**Records to use**
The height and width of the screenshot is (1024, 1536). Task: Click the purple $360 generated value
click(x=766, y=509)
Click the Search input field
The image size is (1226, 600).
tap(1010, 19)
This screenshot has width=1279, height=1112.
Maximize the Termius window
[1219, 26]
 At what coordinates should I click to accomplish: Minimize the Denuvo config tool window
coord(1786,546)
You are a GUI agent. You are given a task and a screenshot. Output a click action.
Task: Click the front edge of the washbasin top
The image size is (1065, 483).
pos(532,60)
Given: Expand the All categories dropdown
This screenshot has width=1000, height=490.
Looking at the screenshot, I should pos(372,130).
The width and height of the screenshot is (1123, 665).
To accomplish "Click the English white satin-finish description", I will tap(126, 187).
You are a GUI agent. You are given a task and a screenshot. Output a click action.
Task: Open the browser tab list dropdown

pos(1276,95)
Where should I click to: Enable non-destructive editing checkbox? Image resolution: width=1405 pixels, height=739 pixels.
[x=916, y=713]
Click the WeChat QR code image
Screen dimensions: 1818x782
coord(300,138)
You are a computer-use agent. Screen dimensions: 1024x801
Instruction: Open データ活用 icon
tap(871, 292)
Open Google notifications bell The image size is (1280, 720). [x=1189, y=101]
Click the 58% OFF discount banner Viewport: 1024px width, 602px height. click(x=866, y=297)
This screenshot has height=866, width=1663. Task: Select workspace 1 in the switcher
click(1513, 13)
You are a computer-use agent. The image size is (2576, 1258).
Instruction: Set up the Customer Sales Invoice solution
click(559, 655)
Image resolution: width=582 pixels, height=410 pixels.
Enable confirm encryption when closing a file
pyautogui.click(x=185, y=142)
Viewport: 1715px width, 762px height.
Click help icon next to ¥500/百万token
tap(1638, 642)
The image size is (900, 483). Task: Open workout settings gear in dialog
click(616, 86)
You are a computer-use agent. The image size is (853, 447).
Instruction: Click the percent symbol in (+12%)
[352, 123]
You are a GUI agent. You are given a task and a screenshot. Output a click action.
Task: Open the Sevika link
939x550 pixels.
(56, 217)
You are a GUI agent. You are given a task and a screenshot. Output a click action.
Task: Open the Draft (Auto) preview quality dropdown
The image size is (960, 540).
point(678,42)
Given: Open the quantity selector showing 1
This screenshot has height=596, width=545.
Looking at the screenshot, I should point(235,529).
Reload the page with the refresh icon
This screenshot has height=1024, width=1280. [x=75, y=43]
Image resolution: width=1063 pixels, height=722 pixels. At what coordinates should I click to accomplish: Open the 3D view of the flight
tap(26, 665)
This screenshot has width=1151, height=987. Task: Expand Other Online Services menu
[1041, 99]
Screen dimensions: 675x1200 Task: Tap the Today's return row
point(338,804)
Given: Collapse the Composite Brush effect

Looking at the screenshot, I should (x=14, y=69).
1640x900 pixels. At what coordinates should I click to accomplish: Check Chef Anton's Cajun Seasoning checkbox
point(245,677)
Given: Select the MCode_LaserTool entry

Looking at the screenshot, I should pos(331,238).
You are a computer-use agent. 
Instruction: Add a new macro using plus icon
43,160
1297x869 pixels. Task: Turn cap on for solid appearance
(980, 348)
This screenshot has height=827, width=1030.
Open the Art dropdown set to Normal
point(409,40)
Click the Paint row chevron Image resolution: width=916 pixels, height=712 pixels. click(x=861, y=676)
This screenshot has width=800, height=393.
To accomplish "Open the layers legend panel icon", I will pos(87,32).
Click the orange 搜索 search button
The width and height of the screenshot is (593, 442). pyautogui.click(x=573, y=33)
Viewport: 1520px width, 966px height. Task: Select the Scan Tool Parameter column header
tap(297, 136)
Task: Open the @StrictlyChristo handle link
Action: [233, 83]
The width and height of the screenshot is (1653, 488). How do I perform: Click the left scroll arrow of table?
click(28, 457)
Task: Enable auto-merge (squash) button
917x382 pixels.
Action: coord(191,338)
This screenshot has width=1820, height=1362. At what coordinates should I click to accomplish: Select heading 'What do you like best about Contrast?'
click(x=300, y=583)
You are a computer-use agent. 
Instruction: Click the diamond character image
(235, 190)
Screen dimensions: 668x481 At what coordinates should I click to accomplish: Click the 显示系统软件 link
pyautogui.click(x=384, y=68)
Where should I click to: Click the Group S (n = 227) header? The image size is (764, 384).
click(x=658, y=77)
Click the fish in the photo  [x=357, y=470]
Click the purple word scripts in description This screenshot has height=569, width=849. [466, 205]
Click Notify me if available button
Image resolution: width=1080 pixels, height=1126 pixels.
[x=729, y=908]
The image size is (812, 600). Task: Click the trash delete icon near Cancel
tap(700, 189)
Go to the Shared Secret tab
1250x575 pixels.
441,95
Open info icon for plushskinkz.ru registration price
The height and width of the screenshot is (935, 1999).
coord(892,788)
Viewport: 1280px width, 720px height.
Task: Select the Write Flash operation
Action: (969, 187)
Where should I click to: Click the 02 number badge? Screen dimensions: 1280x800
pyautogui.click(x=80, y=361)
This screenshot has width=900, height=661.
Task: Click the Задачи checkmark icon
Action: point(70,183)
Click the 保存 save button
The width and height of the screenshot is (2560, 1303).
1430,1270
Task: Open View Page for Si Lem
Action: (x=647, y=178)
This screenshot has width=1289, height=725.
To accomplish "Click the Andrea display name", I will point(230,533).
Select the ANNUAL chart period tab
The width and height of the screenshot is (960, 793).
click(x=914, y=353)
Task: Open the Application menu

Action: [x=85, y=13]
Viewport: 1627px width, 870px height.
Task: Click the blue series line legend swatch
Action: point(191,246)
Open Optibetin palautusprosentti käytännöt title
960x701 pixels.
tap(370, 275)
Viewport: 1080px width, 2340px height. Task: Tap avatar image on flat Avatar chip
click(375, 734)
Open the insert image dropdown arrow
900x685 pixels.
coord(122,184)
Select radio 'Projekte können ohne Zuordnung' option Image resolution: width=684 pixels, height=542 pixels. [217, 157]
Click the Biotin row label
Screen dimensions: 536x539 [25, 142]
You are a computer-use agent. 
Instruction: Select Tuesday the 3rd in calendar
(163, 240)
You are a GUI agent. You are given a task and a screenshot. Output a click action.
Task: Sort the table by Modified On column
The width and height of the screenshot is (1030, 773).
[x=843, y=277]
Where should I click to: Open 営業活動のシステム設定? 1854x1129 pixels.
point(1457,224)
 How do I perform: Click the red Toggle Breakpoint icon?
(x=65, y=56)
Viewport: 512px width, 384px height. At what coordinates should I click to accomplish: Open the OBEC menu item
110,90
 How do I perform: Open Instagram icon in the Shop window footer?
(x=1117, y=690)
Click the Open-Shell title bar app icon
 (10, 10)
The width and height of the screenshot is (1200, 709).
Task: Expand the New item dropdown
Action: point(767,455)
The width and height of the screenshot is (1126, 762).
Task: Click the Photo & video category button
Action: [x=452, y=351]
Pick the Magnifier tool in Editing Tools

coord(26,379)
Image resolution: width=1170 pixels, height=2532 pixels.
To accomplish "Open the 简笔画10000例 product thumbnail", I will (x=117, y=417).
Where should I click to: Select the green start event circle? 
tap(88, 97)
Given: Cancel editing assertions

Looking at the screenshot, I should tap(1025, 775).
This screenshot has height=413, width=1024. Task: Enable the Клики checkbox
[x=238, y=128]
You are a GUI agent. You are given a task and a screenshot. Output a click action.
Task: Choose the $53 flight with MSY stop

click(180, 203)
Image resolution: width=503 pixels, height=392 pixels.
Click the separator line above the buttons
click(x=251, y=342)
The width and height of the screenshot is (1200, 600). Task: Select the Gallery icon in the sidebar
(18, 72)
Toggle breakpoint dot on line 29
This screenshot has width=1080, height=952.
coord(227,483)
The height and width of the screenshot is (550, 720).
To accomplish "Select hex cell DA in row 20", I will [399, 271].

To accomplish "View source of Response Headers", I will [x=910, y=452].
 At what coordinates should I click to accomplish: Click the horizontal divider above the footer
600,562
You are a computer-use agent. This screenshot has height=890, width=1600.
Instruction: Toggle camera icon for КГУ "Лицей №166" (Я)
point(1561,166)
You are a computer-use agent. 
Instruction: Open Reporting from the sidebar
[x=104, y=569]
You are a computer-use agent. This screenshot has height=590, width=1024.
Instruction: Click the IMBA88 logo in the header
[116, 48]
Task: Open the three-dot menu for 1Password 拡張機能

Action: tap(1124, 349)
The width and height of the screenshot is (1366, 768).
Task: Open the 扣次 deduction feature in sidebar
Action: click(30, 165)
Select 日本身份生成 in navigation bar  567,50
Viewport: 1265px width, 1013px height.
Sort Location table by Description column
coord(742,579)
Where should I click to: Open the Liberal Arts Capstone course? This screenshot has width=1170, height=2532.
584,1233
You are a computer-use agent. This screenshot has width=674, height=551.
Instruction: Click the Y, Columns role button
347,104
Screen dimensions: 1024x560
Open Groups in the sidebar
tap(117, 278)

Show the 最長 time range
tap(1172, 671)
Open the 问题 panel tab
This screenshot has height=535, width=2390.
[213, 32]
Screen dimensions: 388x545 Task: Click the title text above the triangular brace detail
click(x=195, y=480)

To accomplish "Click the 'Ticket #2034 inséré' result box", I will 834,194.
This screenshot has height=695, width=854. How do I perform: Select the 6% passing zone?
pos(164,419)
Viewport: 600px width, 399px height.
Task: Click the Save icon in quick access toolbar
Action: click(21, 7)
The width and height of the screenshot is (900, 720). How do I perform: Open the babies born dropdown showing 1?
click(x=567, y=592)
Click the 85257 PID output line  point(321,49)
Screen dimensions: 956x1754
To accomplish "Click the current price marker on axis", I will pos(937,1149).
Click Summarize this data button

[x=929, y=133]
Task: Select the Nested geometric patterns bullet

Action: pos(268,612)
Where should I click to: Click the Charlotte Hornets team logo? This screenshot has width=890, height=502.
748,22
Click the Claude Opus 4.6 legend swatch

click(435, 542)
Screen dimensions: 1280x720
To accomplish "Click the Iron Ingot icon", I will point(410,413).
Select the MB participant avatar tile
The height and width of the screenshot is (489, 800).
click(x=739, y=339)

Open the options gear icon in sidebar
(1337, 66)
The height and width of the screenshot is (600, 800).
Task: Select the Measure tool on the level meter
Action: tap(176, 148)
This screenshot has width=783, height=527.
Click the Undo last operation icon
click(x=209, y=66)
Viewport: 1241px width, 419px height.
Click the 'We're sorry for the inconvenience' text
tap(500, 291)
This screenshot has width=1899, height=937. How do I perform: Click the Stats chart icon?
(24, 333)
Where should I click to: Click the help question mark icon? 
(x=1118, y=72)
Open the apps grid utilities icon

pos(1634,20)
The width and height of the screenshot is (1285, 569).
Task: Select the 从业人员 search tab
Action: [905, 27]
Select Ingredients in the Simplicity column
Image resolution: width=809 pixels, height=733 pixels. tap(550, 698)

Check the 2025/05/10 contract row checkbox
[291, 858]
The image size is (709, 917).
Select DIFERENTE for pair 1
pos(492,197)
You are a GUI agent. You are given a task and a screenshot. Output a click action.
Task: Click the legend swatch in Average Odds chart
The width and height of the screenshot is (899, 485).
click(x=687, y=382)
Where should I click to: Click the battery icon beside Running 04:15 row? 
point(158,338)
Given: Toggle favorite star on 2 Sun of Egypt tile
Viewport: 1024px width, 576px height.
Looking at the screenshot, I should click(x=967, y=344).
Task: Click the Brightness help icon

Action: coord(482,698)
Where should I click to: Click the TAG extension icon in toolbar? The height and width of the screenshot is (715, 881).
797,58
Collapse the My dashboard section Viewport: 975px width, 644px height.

**Task statement**
Read each line of the material, and wherever the word "price" turns up, copy that line.

**Answer to the exercise**
Open info icon for plushskinkz.ru registration price
To accomplish "Click the current price marker on axis", I will pos(937,1149).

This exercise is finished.